This could be the weirdest kind of moat yet. If you crawled all the things and b...

baq · on Jan 26, 2024

See also a physical analog: https://en.m.wikipedia.org/wiki/Low-background_steel

throwing_away · on Jan 26, 2024

That is such a fantastic comparison and this is the first place I've heard it made. I'll be stealing it, thank you :)

thunderbong · on Jan 27, 2024

I was immediately reminded of this too.

I'm wondering now, does the same effect apply to regular HN readers? In the sense that, we're contaminated (for lack of a better word), and are unable to see things out there without having equivalent connections pop into our heads! :)

nyc_data_geek1 · on Jan 27, 2024

The analogy I've been using is an ouroboros of bullshit, consuming ai generated bullshit to generate ai bullshit to consume to generate ai bullshit ad infinitum

sheepscreek · on Jan 26, 2024

Very cool - I wonder what else fits the analogy. No plastic meat?

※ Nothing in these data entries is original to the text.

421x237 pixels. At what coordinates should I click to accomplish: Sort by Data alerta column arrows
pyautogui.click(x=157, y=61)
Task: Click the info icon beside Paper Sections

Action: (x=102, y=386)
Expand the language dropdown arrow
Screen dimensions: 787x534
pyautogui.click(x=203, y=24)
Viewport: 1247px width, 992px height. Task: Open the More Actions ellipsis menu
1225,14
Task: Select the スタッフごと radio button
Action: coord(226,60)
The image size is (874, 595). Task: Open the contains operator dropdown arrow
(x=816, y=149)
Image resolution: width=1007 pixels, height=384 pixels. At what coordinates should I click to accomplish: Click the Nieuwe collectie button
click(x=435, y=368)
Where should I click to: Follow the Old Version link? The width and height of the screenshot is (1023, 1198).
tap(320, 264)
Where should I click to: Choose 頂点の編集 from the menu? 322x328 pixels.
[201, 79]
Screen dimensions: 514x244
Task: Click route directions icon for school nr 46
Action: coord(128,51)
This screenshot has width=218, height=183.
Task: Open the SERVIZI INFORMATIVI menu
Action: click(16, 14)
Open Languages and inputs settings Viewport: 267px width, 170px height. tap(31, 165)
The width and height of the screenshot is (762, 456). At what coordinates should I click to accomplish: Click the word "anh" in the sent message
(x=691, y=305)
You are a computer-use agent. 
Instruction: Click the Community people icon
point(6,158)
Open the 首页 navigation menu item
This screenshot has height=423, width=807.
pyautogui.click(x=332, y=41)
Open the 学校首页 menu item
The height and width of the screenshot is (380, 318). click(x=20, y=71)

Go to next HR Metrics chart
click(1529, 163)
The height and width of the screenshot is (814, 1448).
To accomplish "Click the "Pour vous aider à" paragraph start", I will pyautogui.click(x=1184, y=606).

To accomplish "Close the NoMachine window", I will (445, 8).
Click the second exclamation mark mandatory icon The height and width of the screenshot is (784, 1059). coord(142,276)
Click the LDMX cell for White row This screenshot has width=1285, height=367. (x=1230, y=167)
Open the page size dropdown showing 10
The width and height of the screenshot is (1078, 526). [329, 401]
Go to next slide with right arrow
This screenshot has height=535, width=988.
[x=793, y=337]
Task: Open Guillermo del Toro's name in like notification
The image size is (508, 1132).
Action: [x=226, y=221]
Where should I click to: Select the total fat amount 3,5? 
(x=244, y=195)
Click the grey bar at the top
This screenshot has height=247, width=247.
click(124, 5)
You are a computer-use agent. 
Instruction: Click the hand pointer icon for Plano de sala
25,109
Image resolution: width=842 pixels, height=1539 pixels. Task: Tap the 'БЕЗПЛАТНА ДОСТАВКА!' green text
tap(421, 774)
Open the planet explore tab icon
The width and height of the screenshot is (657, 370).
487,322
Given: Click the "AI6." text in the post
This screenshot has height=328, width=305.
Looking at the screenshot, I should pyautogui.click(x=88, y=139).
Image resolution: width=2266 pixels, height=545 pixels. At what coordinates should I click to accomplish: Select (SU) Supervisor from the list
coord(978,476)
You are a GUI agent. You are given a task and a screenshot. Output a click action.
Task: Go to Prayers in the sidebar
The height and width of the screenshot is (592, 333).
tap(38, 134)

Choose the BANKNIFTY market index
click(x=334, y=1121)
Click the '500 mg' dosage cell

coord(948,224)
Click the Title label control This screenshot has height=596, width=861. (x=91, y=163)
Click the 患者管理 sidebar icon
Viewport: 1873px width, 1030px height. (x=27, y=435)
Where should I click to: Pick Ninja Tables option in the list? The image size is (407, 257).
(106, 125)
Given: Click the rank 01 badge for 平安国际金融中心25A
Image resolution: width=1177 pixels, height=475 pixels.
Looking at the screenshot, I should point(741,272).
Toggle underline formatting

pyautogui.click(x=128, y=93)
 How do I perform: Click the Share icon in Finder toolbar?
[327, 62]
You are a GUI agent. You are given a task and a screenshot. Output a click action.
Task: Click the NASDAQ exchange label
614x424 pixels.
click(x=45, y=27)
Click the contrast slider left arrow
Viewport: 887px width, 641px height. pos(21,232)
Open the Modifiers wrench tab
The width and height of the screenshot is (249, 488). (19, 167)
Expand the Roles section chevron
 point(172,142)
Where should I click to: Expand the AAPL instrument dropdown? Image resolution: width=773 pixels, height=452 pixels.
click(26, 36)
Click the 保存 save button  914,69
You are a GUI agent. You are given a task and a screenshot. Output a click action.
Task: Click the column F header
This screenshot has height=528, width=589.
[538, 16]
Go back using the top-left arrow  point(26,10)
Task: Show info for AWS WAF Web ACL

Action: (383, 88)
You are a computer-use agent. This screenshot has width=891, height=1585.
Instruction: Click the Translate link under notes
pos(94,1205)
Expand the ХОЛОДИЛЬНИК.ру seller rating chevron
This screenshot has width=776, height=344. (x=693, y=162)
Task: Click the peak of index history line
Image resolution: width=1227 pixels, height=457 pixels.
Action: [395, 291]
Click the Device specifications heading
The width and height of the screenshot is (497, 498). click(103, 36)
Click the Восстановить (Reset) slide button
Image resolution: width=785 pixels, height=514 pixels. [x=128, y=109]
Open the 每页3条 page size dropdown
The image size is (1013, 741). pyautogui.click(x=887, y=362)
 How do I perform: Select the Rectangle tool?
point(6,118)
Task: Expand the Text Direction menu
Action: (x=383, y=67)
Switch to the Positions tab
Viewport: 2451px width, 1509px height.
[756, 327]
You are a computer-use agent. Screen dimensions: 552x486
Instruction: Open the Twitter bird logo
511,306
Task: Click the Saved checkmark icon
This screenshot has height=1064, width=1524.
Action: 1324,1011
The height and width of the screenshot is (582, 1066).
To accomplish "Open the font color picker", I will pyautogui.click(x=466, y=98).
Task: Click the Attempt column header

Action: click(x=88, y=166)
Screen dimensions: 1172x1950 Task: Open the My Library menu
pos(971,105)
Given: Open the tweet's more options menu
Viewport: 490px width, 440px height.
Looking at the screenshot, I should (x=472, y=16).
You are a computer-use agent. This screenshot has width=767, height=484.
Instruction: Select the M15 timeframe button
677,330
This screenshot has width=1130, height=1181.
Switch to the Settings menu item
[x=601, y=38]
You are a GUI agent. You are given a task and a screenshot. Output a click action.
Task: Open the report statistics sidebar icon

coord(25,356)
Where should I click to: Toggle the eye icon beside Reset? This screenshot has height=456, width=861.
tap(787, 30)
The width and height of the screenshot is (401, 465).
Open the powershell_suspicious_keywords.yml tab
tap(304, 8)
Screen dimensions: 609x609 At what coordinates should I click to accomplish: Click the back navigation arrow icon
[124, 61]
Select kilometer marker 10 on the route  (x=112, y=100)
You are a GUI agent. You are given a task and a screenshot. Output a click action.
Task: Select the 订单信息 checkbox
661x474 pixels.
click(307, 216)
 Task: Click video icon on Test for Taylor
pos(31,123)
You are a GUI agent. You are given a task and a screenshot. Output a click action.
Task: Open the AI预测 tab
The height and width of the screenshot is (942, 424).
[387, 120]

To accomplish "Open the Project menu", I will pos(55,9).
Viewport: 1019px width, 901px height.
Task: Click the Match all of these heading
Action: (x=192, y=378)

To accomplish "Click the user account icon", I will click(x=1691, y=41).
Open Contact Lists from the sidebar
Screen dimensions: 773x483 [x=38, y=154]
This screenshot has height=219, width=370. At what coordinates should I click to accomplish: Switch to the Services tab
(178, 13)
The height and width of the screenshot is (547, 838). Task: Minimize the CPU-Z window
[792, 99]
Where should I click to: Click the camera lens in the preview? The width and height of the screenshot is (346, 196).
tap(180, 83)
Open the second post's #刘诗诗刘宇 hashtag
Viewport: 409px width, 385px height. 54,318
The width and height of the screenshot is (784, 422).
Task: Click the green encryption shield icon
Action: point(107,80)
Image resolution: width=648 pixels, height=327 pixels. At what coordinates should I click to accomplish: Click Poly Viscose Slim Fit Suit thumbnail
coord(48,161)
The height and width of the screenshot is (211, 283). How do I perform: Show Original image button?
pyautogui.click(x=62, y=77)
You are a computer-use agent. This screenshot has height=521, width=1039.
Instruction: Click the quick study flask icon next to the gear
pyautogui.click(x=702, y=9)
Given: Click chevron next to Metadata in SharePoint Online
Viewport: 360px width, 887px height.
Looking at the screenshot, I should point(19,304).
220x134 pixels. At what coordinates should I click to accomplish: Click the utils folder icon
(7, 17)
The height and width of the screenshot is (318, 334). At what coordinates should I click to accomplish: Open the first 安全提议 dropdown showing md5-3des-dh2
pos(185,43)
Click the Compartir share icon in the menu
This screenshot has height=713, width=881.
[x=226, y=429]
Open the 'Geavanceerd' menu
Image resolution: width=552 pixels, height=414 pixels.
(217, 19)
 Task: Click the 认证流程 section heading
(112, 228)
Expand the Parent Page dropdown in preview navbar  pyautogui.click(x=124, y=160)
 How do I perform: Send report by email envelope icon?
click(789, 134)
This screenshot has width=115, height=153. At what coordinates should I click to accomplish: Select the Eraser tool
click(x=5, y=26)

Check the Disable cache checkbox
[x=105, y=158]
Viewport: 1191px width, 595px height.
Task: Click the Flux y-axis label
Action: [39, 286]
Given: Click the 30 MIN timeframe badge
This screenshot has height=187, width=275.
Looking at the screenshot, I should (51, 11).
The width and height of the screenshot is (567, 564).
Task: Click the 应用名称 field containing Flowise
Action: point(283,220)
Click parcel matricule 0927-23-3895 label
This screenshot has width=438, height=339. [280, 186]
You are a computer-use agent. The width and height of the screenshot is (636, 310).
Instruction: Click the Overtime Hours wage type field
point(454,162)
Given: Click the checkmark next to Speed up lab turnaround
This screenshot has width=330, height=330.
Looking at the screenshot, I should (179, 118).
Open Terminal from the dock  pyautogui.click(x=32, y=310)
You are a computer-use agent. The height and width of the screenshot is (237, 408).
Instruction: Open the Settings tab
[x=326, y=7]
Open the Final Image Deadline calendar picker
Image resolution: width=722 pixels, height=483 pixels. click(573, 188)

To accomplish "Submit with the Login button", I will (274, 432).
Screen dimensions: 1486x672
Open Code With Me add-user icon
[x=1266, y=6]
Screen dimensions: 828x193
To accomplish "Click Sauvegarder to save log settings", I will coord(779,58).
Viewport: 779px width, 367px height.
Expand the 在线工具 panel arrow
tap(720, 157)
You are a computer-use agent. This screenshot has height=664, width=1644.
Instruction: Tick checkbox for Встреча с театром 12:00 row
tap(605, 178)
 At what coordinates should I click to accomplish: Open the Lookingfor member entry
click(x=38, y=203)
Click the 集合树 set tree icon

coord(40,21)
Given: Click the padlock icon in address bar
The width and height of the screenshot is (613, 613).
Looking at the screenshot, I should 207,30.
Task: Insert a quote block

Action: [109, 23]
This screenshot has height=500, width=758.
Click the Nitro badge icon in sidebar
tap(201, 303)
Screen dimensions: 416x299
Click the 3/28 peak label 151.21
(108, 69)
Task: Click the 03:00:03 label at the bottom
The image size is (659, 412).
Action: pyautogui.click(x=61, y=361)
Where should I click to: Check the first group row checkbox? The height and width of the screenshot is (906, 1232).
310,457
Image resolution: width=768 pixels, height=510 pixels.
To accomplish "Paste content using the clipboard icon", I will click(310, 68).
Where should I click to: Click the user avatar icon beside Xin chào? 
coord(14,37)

MVissers · on Jan 26, 2024

Forests that never decayed because nothing could break down liglin molecules for millions of years. Many buried underground and I believe turned into coal/oil.

scarlson · on Jan 27, 2024

Bog oak

https://www.wood-database.com/bog-oak/

carlosjobim · on Jan 26, 2024

The shadow libraries are the largest collection of human knowledge to date, and completely untainted by AI. Any search engine that crawls and indexes them will have a tenfold increase in quality and be as revolutionary as the invention of the internet. No LLM model needed.

On top of that, there is no incentive for AI generated content to enter the shadow libraries at all.

DaiPlusPlus · on Jan 26, 2024

> On top of that, there is no incentive for AI generated content to enter the shadow libraries at all.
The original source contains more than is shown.